Álvarez no acaba de entender cómo ese burofax que no se tomaron demasiado en serio hace cuatro años ha terminado en un proceso judicial que le ha costado más de 20.000 euros. "Es la prepotencia del más fuerte", dice, y asegura que si les hubieran llamado por teléfono y les hubieran pedido que cambiaran la página web, por ejemplo, quizá lo habrían hecho. "No estamos acostumbrados a estas cosas", asegura. Álvarez critica el "abuso de la posición de poder" del exitoso grupo de restauración, pero le concede una virtud: "He ido a sus restaurantes , y la verdad es que se come muy bien".

Discusiones fonéticas

El grupo, asesorado por el abogado especializado en propiedad industrial Luis Polo, recurrió. La Audiencia Provincial da especial relevancia al asunto de la grafía y de la fonética y en el fallo entra a analizar cómo pronuncia el hablante español ambos vocablos. "El primer grupo con el sonido K y el segundo con el susurro característico que en fonética se califica de africado sordo". Además de la pronunciación, abunda, la primera "tiene acentuación esdrújula" y "la segunda llana". El fallo cita incluso a la Real Academia Española para recordar que "machina es una grúa o cabria de grandes dimensiones que se usa en los puertos".

La Máquina trató de demostrar que su marca era notoria, conocida, pero al tribunal no le convencieron sus argumentos: "La demandante se ha limitado a aportar fotografías de personas, más o menos conocidas de la política, el deporte o la vida social que han acudido a su local". Algo que no impresionó a los magistrados: "Esto constituye un lugar común en muchos establecimientos de restauración de una gran ciudad como Madrid, donde no es extraño ver expuestas las imágenes de celebridades o famosos".

El grupo La Máquina asegura que demandó porque La Machina "evocaba en la conciencia del público al grupo La Máquina" e insiste en que "concurría un nombre prácticamente igual, con únicamente una letra diferente y un símbolo muy parecido (rueda dentada)". La rueda dentada es un engranaje de la grúa portuaria, según explica Álvarez, que diseñaron en el estudio en el que trabaja.
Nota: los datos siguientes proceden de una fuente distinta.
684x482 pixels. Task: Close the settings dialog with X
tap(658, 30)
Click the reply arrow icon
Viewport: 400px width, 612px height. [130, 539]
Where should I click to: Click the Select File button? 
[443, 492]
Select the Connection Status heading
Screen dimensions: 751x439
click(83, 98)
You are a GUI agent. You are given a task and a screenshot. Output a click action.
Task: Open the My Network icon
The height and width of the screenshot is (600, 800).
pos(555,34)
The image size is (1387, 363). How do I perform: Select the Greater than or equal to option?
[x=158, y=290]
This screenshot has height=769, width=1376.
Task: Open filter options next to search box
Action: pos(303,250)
Álvarez cuenta entre risas que, cuando les mandaron el burofax, ellos contestaron "con un poco de sorna" que La Máquina también tenía que poner en su web que no tenía nada que ver con La Machina.

El tribunal también destacó que los restaurantes de La Máquina en realidad usan agregados de palabras (El Jardín de La Máquina, La Máquina Jorge Juan), de forma que la expresión original no concentra "toda la atención del consumidor" y permite distinguirla de La Machina o La Machina de Puerto Chico. Además, en ambos casos usa imagen gráfica -muy distinta, precisa el fallo- además de texto, lo que según los magistrados contribuye a que las diferencias sean "suficientemente significativas".

Cuando EL PAÍS habló con Álvarez, este no sabía si La Máquina tenía pensado volver a recurrir. "A mí cada vez que recurren me cuesta dinero", dice, pero le quita hierro al asunto: "Si perdemos buscamos otro nombre y se acabó. Si mucha gente ni siquiera nos llama con la denominación completa, sino solo Puerto Chico".